Regia di Marco Bellocchio vedi scheda film
Bologna, 1858. Lo Stato Pontificio è nella fase discendente della sua parabola. Gli umori della popolazione e le tensioni risorgimentali stanno per delegittimarne il potere politico. Papa Pio IX, uno dei tanti criminali sanguinari che si sono succeduti sullo scranno di Pietro, fa rapire Edgardo Mortara, un bambino ebreo di sei anni, strappato alla propria famiglia in nome di un dogma del cristianesimo in ragione del quale, ormai battezzato (di straforo e a insaputa dei genitori), la sua strada è segnata verso l'educazione cattolica. Il film ricostruisce la traiettoria di quella vicenda, tra inquisizione, educazione al cristianesimo, preghiere, catechismo, lavaggio del cervello, manipolazione, mortificazioni, ricadute giudiziarie, fino alla breccia di Porta Pia e alla morte del Papa re.

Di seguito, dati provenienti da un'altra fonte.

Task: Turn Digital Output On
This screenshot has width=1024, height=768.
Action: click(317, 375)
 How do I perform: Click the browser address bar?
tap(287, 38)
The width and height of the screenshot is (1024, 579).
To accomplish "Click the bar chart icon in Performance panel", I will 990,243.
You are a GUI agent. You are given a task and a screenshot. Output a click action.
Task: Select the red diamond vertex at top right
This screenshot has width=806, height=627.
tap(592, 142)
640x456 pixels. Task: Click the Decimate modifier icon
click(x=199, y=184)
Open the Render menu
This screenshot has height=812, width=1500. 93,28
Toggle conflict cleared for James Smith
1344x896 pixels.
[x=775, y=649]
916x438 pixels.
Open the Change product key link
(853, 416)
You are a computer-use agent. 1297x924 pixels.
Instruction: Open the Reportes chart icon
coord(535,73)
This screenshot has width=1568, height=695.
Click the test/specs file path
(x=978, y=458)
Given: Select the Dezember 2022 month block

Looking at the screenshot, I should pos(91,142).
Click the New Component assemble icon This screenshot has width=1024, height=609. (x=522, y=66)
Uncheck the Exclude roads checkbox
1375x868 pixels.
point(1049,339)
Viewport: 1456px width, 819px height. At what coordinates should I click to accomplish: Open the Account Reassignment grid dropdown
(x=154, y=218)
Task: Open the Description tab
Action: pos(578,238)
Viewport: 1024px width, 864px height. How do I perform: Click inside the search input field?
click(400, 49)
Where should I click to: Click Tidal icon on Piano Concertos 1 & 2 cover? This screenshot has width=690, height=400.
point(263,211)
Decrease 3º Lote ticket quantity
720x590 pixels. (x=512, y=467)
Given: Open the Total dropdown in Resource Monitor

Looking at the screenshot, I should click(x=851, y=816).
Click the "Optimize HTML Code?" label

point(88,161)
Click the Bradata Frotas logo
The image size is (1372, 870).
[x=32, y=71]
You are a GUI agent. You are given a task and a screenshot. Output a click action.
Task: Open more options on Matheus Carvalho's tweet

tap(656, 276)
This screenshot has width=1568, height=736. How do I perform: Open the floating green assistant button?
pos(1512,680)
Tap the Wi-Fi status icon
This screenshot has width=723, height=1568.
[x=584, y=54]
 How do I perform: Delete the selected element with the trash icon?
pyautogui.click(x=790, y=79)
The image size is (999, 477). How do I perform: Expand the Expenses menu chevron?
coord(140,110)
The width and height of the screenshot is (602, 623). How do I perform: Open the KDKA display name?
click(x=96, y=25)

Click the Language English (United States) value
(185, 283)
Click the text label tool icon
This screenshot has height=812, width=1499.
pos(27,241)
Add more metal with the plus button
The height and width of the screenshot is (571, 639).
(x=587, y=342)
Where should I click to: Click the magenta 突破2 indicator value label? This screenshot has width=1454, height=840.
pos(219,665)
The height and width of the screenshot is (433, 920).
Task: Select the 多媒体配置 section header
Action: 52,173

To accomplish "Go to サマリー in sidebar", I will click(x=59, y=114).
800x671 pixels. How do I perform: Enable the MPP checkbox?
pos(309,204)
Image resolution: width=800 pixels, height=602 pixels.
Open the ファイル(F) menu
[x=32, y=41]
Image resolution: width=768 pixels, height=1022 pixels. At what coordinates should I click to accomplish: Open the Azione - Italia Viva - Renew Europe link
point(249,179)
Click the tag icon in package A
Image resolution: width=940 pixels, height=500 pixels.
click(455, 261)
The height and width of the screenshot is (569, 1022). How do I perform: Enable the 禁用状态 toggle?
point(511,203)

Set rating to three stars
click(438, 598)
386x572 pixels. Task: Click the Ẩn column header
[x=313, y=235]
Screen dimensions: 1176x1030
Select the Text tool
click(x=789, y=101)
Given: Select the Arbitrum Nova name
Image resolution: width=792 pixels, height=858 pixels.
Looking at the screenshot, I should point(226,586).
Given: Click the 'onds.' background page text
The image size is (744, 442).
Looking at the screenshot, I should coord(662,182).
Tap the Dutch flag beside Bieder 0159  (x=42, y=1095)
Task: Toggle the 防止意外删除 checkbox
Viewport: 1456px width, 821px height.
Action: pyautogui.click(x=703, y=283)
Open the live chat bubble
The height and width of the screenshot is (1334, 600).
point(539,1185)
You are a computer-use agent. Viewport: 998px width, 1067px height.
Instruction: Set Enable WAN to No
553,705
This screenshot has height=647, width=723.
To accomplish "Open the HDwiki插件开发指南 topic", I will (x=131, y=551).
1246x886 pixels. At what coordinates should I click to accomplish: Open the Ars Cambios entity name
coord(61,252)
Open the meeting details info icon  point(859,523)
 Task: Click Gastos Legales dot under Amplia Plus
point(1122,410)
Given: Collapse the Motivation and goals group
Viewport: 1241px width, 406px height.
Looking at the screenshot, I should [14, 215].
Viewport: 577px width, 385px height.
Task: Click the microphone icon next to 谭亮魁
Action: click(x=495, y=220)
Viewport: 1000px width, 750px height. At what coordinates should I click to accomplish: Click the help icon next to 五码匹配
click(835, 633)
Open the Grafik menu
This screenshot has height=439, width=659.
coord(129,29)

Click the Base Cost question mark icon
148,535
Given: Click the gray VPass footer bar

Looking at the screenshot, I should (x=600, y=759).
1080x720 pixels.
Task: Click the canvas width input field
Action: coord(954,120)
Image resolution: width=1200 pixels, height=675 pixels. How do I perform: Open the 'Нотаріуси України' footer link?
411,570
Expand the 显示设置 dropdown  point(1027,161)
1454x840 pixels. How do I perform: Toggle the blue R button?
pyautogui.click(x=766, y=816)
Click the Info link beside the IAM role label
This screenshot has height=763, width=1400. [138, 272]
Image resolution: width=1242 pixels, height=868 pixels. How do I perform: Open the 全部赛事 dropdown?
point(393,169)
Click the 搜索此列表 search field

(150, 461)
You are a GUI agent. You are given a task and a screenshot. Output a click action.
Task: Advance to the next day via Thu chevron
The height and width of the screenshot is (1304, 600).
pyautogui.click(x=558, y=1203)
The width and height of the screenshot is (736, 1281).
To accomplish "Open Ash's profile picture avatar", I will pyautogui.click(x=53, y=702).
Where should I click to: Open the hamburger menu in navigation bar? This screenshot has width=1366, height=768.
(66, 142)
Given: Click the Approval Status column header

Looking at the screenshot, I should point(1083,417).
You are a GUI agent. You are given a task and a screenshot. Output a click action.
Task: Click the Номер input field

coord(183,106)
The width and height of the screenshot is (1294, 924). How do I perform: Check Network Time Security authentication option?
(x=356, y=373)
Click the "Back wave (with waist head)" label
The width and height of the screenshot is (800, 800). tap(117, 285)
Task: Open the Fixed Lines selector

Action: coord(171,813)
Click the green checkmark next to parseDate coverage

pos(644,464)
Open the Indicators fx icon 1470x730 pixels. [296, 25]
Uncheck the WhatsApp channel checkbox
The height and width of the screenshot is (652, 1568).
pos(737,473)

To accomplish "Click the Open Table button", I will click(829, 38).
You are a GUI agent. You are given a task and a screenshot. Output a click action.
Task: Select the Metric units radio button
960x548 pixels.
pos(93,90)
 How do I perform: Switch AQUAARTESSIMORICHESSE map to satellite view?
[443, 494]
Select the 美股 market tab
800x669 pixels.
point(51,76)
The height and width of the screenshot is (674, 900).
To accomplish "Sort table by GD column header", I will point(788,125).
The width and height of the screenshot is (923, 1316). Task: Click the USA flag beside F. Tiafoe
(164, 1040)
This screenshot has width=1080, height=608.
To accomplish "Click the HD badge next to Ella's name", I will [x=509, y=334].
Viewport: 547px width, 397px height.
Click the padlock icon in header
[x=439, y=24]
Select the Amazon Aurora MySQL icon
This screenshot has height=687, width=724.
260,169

Con Rapito, Bellocchio dà fondo a tutta la sua arte cinematografica, tra sontuose ricostruzioni nelle scene di massa e affondi metafisici. La frenesia estetica finisce per divorarsi una parte dei contenuti, con un'eccessiva sottolineatura dei riti religiosi e una maestosità - spesso sottolineata dall'enfasi della colonna sonora che contiene brani di Pärt e Shostakovich - che tracima in qualche barocchismo di troppo. Ed è un peccato, perché in Rapito ci sono momenti di grande cinema, al quale il regista di Bobbio avrebbe potuto associare una dose ben maggiore di coraggio. Ma, si sa, quasi tutta la sua poetica è incentrata sul rapporto (irrisolto) con la religione, e quelle che avrebbero potuto essere stilettate verso la Chiesa diventano buffetti poco incisivi. Un'occasione parzialmente sprecata, poiché dal caso Mortara a quello Orlandi - per tacere dell'olocausto americano o dei millanta casi di pedofilia - il materiale per raccontare le malefatte perpetrate in nome di Dio non sono certo mancate.